OPINIÃO
Isto já começa a parecer um Governo de Santana Lopes
Havendo tantas diferenças, porque é que a sensação de
desgoverno é a mesma? Porque é que o novo executivo parece uma geringonça sem
parafusos?
João Miguel
Tavares
28 de Dezembro de
2022, 22:00
https://www.publico.pt/2022/12/28/opiniao/opiniao/ja-comeca-parecer-governo-santana-lopes-2033058
Marcelo
chamou-lhe “vícios originais”. A frase completa é: “Está em causa um processo
de reajustamento do Governo muito acelerado.
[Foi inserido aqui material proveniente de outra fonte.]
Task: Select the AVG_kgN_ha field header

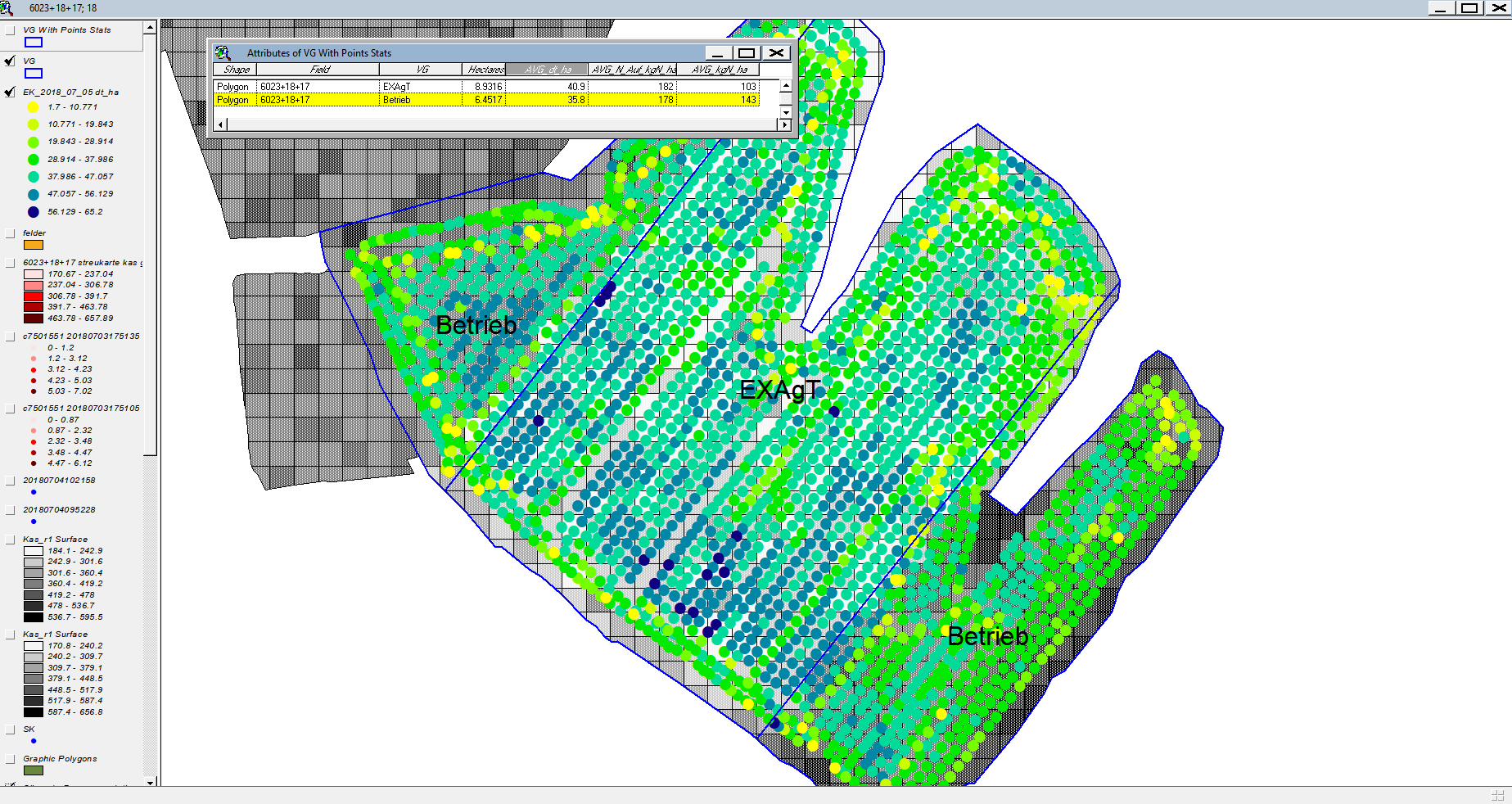Action: pos(719,70)
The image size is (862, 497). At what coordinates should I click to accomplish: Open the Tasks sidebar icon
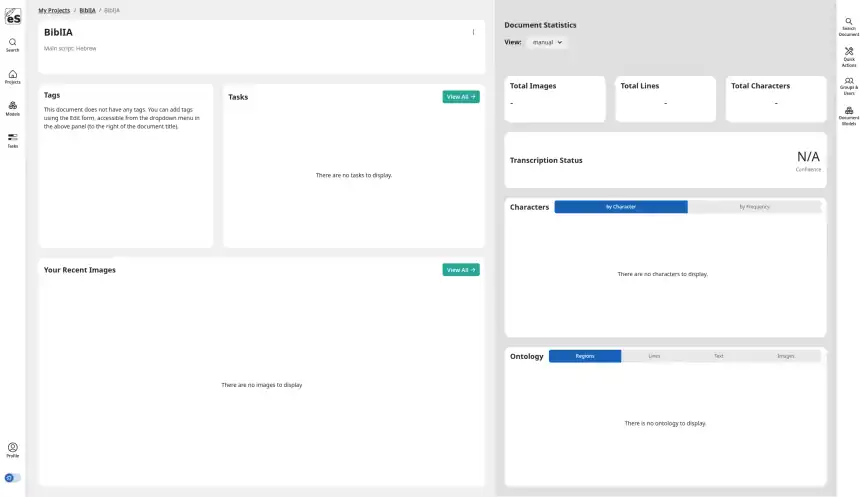(12, 140)
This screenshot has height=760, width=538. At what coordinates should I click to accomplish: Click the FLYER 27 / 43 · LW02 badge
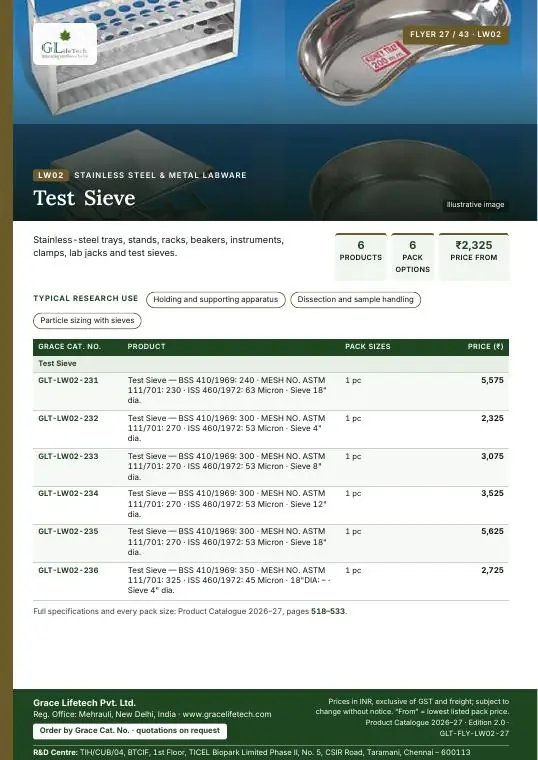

Isso significa ter a noção de que
é preciso ir mudando orgânica e pessoas, e que houve vícios originais ou
soluções que não provaram num espaço de tempo muito curto.” Tenho pena que os
jornalistas não tivessem pedido ao Presidente da República para desenvolver
esta tese dos “vícios originais”, curiosíssima expressão que mereceria muita
hermenêutica. Mas se Marcelo não fez esse trabalho, fazemos nós por ele.
Em nove meses de
maioria absoluta – convém sublinhar o “maioria absoluta” –, já saíram do
Governo um ministro (Marta Temido) e sete secretários de Estado. Temido, como
bem sabemos, saiu desgastadíssima e nada contente. No Ministério da Economia,
dois secretários de Estado acabaram corridos em câmara lenta após terem
discordado publicamente do ministro. Já Miguel Alves, antigo secretário de
Estado adjunto do primeiro-ministro, foi defenestrado após o psicodrama do
Centro de Exposições Transfronteiriço de Caminha se ter arrastado durante mais
de duas semanas. Para o seu lugar entrou o então secretário de Estado dos
Assuntos Fiscais António Mendonça Mendes, o que obrigou a uma remodelação no
Ministério das Finanças. Foi na sequência dessa remodelação que Alexandra
“500k” Reis foi resgatada à NAV e nomeada secretária de Estado do Tesouro –
para ser demitida 25 dias depois, com António Costa a rezar para que a exibição
pública da sua cabeça faça esquecer as danças duvidosas de Pedro Nuno Santos e
de Fernando Medina nos bastidores da TAP.
Pergunta: alguma
vez se viu coisa semelhante a esta? A resposta é “sim”. Viu-se em 2004, quando
Pedro Santana Lopes era primeiro-ministro, e se queixava do “bebé” que estava
“na incubadora” a levar “estalos” dos “membros da família”. Lembram-se? “Este é
um Governo a quem ninguém deu quase o direito de existir antes de ele nascer”,
lamentou Santana em Novembro de 2004, “e que, depois de nascer através de um
parto difícil, teve que ir para uma incubadora e vinham alguns irmãos mais
velhos e davam-lhe uns estalos e uns pontapés”.
Na altura, a
inesquecível metáfora da incubadora surgiu na sequência de um artigo assassino
do irmão mais velho Cavaco Silva no Expresso (“A boa e a má moeda”), no qual
ele pedia que os “políticos competentes” afastassem os “incompetentes”. Jorge
Sampaio fez-lhe a vontade: 24 horas depois, anunciava a dissolução do
Parlamento. E assim – importa jamais esquecer – nasceu a maioria absoluta de
José Sócrates.
Há quatro grandes
diferenças entre a situação de António Costa em 2022 e a de Santana Lopes em
2004. 1) O parto de Costa foi uma maioria absoluta. 2) Costa não é Santana. 3)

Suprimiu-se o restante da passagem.